Revisi menjadi jalan agar penyelenggaraan JHT kembali ke semangat pembentukan awal. Menteri Ketenagakerjaan Hanif Dhakiri bilang, berdasarkan usulan Lembaga Kerja Sama (LKS) Tripartit Nasional, revisi program JHT akan dilakukan dengan mengembalikan manfaat pencairan dana JHT menjadi 5 tahun 1 bulan. "Sama seperti masa Jaminan Sosial Tenaga Kerja (Jamsostek)," katanya.

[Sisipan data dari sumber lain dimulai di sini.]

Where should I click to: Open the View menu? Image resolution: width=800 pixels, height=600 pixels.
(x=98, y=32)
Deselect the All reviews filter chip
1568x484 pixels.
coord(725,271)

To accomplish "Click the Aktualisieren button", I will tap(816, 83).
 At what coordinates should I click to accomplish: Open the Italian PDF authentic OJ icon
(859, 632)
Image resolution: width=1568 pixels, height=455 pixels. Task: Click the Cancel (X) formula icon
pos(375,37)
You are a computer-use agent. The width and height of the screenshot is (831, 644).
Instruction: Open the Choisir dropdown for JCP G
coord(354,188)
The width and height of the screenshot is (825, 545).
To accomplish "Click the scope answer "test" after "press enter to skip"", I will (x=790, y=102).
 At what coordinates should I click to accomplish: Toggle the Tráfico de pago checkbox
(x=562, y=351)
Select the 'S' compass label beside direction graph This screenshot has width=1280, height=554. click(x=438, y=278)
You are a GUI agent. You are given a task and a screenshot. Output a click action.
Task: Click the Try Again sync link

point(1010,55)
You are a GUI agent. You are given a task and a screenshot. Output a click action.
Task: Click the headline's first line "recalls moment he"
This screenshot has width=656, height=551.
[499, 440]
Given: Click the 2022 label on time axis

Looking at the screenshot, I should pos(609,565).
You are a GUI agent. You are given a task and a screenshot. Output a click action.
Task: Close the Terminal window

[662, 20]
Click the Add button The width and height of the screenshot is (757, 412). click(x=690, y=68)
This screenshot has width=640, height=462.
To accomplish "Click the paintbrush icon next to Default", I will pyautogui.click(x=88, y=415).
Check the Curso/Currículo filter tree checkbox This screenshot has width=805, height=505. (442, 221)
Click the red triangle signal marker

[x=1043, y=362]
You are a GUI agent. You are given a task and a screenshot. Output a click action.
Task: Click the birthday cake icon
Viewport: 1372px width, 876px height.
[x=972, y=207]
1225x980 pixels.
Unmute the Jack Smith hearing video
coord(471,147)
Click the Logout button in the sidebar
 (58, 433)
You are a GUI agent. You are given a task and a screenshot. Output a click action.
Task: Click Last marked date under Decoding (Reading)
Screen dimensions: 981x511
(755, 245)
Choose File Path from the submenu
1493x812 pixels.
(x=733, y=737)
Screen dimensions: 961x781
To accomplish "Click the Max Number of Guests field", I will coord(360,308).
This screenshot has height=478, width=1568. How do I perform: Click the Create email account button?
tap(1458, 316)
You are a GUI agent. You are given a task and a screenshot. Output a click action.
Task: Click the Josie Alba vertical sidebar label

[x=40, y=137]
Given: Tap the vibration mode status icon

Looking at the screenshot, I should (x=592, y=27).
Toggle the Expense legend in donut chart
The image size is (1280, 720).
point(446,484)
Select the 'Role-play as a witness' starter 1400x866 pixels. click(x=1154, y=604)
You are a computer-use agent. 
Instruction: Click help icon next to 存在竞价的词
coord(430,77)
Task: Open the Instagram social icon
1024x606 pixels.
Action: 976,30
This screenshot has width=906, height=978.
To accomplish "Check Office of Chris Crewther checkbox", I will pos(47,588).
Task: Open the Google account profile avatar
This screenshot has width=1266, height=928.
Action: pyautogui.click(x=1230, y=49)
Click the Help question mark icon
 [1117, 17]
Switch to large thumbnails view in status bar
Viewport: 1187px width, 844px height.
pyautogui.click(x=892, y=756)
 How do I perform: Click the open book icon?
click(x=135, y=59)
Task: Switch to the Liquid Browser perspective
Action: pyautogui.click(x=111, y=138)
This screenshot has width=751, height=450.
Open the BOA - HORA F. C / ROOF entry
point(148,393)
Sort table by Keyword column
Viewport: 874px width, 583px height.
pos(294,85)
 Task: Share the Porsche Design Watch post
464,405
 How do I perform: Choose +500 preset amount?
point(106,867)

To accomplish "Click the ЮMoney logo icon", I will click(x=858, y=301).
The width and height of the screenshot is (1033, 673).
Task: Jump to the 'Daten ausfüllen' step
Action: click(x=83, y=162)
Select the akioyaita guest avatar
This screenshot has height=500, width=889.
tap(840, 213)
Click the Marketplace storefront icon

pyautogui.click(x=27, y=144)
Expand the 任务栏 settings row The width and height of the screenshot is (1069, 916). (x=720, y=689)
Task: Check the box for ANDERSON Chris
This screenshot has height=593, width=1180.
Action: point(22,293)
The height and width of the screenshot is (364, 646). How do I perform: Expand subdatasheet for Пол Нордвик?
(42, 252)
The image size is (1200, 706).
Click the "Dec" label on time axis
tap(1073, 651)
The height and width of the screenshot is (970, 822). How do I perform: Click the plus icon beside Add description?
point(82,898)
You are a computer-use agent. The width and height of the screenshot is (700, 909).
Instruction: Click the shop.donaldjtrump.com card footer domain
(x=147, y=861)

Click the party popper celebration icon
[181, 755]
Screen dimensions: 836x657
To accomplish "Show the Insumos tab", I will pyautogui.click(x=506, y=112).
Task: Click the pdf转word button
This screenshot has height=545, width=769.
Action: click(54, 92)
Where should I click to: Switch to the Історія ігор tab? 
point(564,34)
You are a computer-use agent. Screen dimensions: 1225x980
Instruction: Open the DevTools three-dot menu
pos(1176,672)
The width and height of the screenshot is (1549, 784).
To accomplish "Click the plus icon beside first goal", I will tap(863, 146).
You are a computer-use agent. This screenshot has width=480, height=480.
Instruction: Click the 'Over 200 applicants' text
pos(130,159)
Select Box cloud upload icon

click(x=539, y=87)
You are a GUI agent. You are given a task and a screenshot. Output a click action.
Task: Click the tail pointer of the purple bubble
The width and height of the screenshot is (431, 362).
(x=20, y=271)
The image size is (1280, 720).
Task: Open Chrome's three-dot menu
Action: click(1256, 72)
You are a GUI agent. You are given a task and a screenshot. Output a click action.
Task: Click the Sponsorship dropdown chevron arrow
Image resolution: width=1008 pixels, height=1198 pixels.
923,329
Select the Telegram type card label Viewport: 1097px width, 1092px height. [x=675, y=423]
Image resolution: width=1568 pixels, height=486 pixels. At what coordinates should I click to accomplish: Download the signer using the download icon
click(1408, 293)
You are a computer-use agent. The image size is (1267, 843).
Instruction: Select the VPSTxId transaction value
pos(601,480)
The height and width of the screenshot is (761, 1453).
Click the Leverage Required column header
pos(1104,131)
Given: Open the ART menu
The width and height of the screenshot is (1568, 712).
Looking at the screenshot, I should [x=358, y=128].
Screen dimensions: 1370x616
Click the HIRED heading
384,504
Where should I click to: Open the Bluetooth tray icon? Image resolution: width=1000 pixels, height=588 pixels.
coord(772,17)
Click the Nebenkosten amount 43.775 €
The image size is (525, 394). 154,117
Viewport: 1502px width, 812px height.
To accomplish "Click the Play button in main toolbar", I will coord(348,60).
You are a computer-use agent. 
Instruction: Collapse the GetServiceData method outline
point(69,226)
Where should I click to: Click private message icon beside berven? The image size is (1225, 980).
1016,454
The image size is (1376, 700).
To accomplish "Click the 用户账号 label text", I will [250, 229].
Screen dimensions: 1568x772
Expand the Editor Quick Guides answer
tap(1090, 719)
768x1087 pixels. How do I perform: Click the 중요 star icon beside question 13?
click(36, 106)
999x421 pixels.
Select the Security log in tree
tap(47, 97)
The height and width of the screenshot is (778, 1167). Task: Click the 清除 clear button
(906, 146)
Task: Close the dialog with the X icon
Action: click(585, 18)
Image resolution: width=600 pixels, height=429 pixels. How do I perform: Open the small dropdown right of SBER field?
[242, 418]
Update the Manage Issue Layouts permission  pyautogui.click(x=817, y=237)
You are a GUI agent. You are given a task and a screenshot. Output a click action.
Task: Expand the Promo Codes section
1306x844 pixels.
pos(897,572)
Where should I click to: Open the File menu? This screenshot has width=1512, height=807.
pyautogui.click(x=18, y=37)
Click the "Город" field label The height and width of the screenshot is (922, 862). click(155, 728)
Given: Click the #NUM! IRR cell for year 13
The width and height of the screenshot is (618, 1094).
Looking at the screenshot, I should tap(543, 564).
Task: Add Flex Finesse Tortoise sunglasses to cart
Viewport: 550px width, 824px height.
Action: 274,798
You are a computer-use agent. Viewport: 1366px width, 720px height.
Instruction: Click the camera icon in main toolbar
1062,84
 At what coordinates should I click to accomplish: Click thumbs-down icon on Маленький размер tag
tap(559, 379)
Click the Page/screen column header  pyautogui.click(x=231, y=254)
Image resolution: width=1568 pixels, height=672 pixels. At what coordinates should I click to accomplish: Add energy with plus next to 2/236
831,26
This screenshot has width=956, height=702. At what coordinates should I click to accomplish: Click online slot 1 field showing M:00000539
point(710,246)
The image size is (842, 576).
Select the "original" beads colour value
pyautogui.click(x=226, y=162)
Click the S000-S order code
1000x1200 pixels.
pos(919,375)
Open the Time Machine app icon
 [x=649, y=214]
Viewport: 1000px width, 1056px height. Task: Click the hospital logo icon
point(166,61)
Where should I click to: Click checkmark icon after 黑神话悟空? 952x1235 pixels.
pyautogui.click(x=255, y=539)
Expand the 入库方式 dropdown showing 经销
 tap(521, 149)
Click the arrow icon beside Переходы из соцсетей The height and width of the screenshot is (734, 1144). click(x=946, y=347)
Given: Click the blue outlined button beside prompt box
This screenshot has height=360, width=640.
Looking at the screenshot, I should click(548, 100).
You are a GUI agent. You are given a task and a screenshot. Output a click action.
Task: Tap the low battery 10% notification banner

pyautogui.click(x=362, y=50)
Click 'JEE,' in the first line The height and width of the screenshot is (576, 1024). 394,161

Selain mengubah PP 60 tahun 2015, pihaknya juga akan direvisi Peraturan Menteri Ketenagakerjaan (Permenaker) Nomor 29 tahun 2015 tentang Tata Cara dan Persyaratan Pembayaran Manfaat JHT.

Walau tak menolak perubahan aturan, Ketua Konfederasi Serikat Pekerja Nasional (KSPN) Ristadi berharap pemerintah memperhatikan potensi gejolak di lapangan bila revisi itu benar dilakukan. Apalagi menurutnya, dana JHT yang ditarik pekerja menjadi salah satu solusi menutup kebutuhan sehari-hari pasca seorang buruh di PHK. "Konsepnya ideal, namun kondisi ekonomi tidak begitu. Pikiran pekerja masih untuk hari ini," ujarnya.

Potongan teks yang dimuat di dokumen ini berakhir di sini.